(TASK DESCRIPTION) Render the data, starting at the line containing "1245x554 pixels. Task: Go" and ending at the line containing "click(1478, 251)", as a Markdown table with the columns Row and Line, one row per line and blank lines omitted.

━━ RECORDS TO PROCESS ━━

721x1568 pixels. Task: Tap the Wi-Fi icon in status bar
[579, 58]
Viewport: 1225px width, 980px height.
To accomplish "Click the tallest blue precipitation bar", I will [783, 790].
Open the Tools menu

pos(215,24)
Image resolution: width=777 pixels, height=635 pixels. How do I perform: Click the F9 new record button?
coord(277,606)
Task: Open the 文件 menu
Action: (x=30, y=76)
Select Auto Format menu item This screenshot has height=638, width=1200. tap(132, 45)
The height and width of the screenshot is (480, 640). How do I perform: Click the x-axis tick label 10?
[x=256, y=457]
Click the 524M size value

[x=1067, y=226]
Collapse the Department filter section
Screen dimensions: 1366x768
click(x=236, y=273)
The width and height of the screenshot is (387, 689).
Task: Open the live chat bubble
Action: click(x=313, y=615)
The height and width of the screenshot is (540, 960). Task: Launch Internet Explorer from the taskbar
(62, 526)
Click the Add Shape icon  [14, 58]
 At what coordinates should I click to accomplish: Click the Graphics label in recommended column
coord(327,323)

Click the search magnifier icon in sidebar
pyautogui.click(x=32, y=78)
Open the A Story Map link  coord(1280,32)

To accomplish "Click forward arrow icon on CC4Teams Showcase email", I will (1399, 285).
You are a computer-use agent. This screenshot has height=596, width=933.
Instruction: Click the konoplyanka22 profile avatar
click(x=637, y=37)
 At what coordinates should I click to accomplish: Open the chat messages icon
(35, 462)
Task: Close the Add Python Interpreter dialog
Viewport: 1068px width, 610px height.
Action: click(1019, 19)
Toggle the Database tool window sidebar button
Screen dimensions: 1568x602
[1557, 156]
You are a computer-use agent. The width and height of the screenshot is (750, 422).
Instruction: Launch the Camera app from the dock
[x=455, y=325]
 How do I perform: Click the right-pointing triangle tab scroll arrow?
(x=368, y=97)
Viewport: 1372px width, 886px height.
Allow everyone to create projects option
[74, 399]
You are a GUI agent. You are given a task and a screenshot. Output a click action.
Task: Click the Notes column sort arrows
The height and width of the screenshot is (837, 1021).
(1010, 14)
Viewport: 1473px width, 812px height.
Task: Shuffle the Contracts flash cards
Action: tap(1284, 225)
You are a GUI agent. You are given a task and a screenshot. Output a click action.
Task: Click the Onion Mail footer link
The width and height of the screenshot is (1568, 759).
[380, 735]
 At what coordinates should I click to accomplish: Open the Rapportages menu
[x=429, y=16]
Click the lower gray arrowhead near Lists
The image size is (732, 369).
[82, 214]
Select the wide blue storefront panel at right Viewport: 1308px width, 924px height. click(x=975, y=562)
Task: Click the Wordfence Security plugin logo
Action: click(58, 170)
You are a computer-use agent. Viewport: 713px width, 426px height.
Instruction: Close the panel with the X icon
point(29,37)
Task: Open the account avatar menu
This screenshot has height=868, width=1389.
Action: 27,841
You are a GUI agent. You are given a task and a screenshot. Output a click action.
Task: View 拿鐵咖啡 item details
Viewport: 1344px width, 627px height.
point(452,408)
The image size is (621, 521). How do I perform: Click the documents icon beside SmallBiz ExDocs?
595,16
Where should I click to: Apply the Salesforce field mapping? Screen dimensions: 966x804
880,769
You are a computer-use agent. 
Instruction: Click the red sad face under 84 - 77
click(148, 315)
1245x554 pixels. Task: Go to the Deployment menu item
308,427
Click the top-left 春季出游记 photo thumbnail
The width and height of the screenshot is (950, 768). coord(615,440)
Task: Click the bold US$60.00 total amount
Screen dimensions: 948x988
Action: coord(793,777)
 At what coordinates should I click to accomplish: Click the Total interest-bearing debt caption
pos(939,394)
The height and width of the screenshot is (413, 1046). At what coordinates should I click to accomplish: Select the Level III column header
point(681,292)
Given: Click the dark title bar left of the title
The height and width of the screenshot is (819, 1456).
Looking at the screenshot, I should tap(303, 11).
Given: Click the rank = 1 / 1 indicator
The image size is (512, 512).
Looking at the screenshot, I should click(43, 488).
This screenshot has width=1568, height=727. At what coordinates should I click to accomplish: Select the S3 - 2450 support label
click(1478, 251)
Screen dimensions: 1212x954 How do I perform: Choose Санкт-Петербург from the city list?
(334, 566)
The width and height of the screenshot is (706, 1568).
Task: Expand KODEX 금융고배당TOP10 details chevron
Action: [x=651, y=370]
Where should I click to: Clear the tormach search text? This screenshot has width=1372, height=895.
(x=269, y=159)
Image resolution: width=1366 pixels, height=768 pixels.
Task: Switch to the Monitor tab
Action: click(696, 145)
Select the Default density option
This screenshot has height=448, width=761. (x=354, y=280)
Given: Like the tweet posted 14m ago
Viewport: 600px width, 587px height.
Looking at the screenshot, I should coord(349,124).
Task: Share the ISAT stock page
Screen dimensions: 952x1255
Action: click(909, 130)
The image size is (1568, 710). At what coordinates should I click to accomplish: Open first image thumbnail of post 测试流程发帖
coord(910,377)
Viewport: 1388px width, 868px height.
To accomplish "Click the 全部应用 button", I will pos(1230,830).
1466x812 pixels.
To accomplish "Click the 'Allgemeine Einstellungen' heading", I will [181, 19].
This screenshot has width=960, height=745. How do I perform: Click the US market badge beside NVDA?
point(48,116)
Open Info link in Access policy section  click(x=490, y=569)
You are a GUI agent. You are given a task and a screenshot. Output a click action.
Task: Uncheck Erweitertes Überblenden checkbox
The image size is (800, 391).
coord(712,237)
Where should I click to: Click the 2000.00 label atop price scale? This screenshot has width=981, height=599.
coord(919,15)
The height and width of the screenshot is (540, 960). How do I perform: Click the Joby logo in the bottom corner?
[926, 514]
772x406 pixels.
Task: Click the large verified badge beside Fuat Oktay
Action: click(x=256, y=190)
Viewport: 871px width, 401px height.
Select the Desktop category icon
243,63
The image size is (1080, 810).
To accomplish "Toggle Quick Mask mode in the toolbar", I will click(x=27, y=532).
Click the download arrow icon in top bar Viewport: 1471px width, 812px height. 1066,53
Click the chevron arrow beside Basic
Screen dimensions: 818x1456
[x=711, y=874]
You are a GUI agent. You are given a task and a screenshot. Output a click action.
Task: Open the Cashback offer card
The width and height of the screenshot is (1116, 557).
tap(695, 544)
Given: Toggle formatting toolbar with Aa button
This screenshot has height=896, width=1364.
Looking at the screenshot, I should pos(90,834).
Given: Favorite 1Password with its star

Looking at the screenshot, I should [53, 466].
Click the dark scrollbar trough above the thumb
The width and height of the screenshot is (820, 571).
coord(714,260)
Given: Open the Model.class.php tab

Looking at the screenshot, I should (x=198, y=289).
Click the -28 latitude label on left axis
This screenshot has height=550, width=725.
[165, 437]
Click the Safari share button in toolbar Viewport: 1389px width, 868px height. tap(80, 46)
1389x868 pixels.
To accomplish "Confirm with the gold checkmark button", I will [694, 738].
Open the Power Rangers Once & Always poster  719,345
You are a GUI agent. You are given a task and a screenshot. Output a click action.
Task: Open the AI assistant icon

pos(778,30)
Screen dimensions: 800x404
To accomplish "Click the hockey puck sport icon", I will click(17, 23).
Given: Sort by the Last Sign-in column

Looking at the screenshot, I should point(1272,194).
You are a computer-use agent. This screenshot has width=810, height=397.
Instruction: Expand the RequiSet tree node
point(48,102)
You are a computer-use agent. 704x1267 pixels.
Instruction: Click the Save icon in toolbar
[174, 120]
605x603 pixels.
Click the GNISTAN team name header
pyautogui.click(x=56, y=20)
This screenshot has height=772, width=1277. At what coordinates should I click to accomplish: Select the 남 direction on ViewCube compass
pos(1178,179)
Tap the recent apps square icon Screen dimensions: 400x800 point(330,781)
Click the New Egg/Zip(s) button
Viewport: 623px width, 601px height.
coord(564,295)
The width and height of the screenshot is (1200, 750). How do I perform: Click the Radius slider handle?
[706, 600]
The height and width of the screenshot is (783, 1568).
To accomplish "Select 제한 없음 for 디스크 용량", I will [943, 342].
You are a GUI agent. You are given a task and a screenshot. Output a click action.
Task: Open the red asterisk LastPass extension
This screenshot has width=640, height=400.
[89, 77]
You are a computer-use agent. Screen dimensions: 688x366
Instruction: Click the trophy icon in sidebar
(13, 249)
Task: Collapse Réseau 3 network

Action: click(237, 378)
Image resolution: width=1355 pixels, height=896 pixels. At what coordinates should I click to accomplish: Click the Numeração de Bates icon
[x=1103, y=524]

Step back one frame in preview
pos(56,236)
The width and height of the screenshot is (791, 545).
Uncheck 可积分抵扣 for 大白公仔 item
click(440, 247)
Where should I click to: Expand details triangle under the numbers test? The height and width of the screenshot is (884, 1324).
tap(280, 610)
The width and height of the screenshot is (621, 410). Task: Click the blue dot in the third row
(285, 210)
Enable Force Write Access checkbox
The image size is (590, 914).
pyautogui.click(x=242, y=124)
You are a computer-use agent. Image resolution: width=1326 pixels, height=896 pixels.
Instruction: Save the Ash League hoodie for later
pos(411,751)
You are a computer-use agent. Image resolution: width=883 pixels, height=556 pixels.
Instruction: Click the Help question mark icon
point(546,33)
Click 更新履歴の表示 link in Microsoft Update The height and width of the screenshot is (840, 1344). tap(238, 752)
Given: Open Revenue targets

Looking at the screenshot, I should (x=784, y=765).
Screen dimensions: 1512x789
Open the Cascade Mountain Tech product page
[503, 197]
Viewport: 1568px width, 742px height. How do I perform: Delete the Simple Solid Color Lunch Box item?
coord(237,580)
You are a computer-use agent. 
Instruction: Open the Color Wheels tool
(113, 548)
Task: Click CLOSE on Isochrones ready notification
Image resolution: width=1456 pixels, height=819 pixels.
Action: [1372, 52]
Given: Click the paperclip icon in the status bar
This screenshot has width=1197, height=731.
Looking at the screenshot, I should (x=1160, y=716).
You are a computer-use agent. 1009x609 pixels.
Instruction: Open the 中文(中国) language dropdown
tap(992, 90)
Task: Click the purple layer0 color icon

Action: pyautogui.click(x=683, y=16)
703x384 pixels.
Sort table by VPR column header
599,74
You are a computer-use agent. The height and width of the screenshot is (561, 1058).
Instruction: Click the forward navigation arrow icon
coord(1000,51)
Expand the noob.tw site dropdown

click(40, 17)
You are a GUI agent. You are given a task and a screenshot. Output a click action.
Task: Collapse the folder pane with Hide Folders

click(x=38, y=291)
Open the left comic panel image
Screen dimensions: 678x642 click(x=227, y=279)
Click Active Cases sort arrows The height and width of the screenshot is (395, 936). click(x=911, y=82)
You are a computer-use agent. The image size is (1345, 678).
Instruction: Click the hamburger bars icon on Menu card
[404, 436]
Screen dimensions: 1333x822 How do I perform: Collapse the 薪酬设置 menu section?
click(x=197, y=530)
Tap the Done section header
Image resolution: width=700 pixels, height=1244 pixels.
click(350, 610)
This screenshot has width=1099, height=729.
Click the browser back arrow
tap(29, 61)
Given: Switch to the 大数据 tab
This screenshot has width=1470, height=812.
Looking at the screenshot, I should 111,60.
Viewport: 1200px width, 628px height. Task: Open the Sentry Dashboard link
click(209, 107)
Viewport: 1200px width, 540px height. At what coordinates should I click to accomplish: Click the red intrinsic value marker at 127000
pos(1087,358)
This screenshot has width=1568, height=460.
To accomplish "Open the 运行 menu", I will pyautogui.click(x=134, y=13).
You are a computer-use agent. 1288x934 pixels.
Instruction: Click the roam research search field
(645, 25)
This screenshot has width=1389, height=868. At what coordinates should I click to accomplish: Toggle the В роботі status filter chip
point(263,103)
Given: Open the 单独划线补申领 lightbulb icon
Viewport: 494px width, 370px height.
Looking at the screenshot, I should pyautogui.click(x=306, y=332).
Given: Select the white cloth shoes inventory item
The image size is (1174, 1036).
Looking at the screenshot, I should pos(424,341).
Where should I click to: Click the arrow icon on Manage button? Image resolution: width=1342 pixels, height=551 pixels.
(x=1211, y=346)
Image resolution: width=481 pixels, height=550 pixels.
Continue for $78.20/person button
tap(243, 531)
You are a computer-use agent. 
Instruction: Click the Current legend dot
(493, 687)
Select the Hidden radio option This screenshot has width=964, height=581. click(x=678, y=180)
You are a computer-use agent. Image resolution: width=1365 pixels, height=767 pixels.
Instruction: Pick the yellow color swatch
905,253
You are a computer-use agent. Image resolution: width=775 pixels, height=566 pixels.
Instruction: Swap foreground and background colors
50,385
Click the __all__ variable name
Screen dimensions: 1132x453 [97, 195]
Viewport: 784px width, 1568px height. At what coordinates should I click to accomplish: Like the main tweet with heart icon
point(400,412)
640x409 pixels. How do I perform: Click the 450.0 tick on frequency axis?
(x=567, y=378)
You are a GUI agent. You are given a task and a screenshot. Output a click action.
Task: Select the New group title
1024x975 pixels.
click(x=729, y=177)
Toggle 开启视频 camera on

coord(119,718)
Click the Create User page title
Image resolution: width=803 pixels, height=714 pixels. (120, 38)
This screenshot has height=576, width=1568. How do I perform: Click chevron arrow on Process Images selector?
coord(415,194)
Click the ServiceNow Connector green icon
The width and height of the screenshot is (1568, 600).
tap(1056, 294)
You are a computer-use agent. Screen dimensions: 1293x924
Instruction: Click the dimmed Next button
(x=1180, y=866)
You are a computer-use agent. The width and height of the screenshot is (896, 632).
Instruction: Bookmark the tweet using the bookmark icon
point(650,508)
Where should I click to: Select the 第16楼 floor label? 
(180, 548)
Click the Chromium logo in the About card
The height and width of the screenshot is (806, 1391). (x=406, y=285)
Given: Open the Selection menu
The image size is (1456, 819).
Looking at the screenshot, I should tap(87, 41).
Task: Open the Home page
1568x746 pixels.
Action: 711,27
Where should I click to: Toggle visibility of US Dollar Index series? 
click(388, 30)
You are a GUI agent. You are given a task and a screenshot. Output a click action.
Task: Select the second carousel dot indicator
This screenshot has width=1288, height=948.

━━━

(WRITTEN RESPONSE)
| Row | Line |
|---|---|
| 1 | 1245x554 pixels. Task: Go to the Deployment menu item |
| 2 | 308,427 |
| 3 | Click the top-left 春季出游记 photo thumbnail |
| 4 | The width and height of the screenshot is (950, 768). coord(615,440) |
| 5 | Task: Click the bold US$60.00 total amount |
| 6 | Screen dimensions: 948x988 |
| 7 | Action: coord(793,777) |
| 8 |  At what coordinates should I click to accomplish: Click the Total interest-bearing debt caption |
| 9 | pos(939,394) |
| 10 | The height and width of the screenshot is (413, 1046). At what coordinates should I click to accomplish: Select the Level III column header |
| 11 | point(681,292) |
| 12 | Given: Click the dark title bar left of the title |
| 13 | The height and width of the screenshot is (819, 1456). |
| 14 | Looking at the screenshot, I should tap(303, 11). |
| 15 | Given: Click the rank = 1 / 1 indicator |
| 16 | The image size is (512, 512). |
| 17 | Looking at the screenshot, I should click(43, 488). |
| 18 | This screenshot has width=1568, height=727. At what coordinates should I click to accomplish: Select the S3 - 2450 support label |
| 19 | click(1478, 251) |